Resultaría muy simplón asegurar que el momento de la mujer en la Iglesia ha llegado, porque el momento de la mujer en la Iglesia ha sido siempre. El problema es que en el siglo XXI ya no hablamos en femenino, sino en feminista y aprovecho para recordar que todavía hay algo más tonto que un obrero de derechas y es un varón feminista.Pero es que, cuando hablamos en feminista -tanto ellos como ellas-, acabamos por tratar a la mujer como a un ídolo, y entre ídolo y esclavo existe una línea divisoria muy estrecha.































A ello se une que el feminismo imperante representa una constante presión para que la mujer pierda su gran virtud tradicional frente al varón: la humildad. Muchas mujeres, en pro de su liberación, han conseguido la marca de ser más soberbias que el hombre. Por ejemplo, no admiten maestros ni maestras -de ningún tipo-, no admiten autoridad alguna y, en resumen, se consideran dioses de sí mismas hasta establecer un venenoso código moral, o sea, inmoral: bueno es aquello que hacen las mujeres; malo, lo que hacen los varones.































Naturalmente, el feminismo tenía que topar con la Iglesia, no porque la Iglesia sea machista (con el machismo topa lo femenino, no los feministas) sino porque la Iglesia cree, como todo ser dotado de sentido común, que las cosas son buenas o malas por sí mismas, no por el poder que se obtiene de establecer en la sociedad un código moral u otro. Para una feminista, la Iglesia -y cualquier otra cosa- es un sistema de poder y el poder lo representa la jerarquía… por lo que la liberación femenina consiste en alcanzar el sacerdocio. Ahora bien, o el sacerdocio es servicio, no poder, o es mal sacerdocio. Mal sacerdote es aquel que pretende hacer carrera clerical, como le recordaba constantemente a la Curia el fallecido Juan Pablo II.

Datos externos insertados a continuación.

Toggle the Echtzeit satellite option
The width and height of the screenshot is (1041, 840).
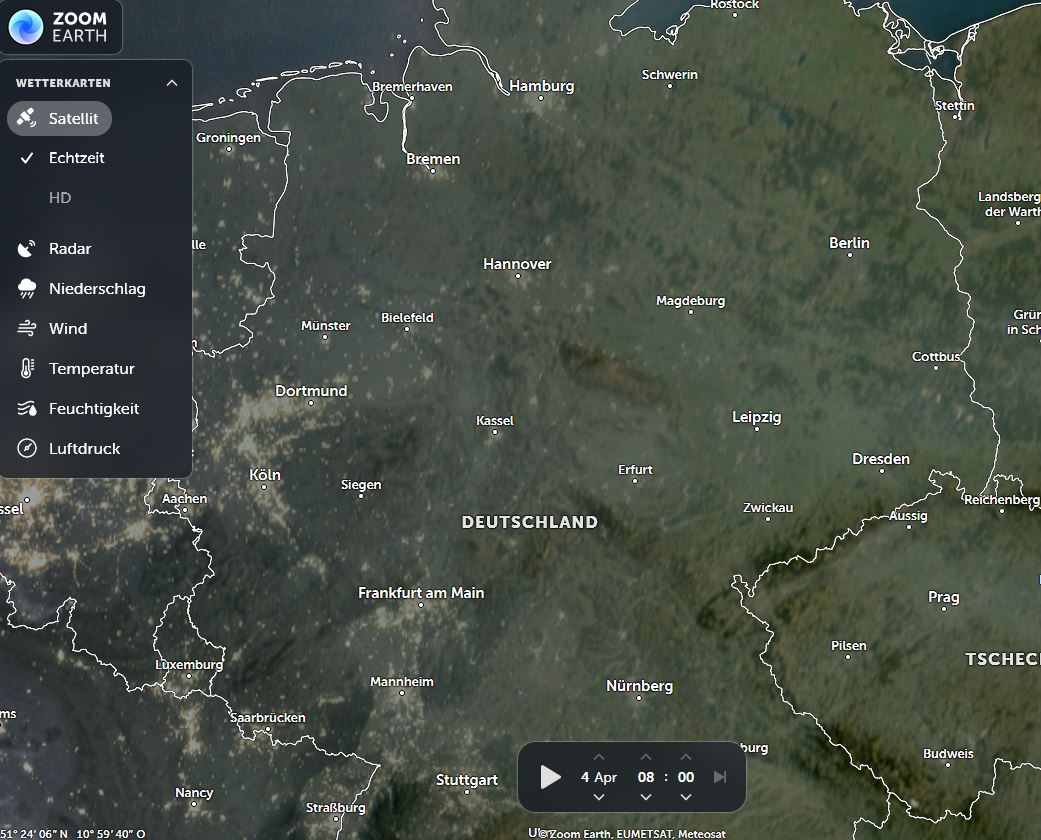click(x=76, y=158)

Por eso, Benedicto XVI, que nos visita, asegura que la excelencia cristiana no consiste en ser cura sino en ser profeta. Profeta -decíamos en la edición del miércoles- no es el que adivina el futuro sino el que dice la verdad porque habla con Dios en la oración. El primero entre los profetas, según el Papa, es la Virgen María: "Hay una antigua tradición patrística que no llama a María sacerdotisa, sino profetisa… es en María que el término de profecía en sentido cristiano se define mejor pues hace referencia a esta capacidad interior de escucha… que les permite percibir el murmullo imperceptible del Espíritu Santo".































Vamos, que Benedicto XVI rememora el viejo chiste que explica por qué Dios creó a la mujer: cuando hizo a Adán, observó su obra y exclamó: "Esto hay que mejorarlo". Por lo demás, no es casualidad que el número de místicas supere al de místicos, y que revelaciones y éxtasis hayan tenido más protagonistas femeninas que masculinas. Vamos, que mejor ser profeta que cura. En la jerarquía cristiana, es puesto mucho más elevado.































Y si alguna mujer que lea estas líneas considera que digo lo que digo por ser varón, entonces es que ha entrado en la perversión -y el coñazo- del poder. Vamos, que le han inoculado el virus feminista. ¡Que Dios la proteja!